%%

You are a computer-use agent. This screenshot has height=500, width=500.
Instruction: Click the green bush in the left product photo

%%
%%

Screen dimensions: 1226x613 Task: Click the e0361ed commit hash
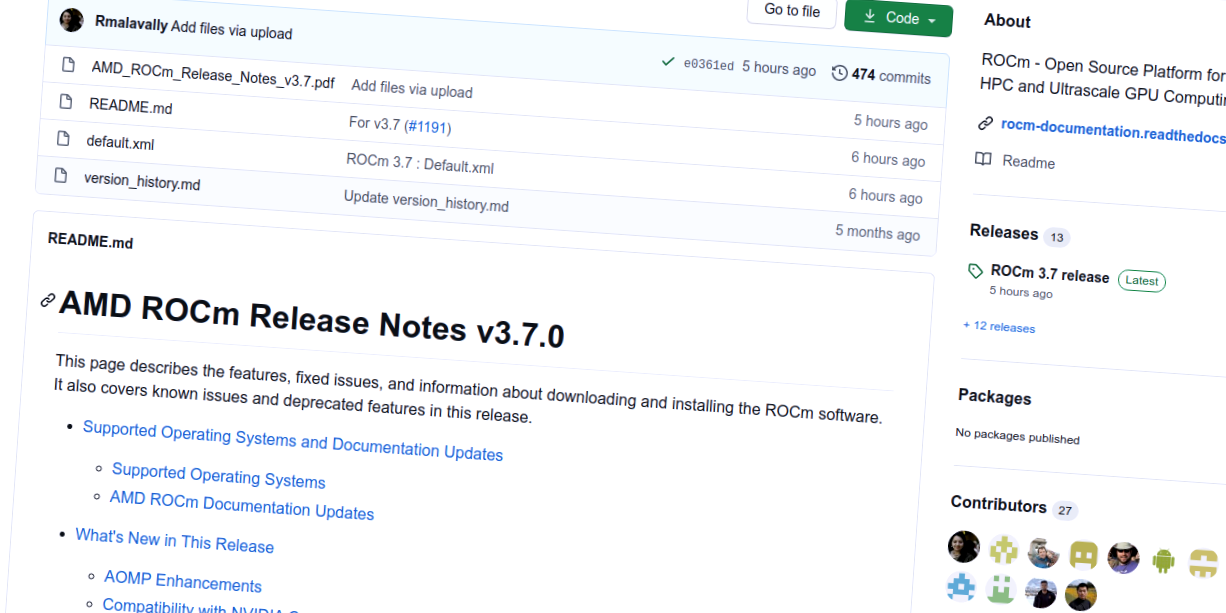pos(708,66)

%%
%%

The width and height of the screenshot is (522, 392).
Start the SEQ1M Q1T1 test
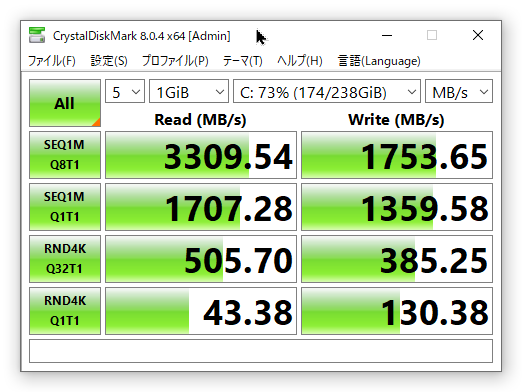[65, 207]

%%

Rewrite the material from the line with "You are a computer-use" up to and including the line with "Instruction: Click the", putting "red" in place of "green" and keeping everything else the same.

You are a computer-use agent. This screenshot has height=500, width=500.
Instruction: Click the red bush in the left product photo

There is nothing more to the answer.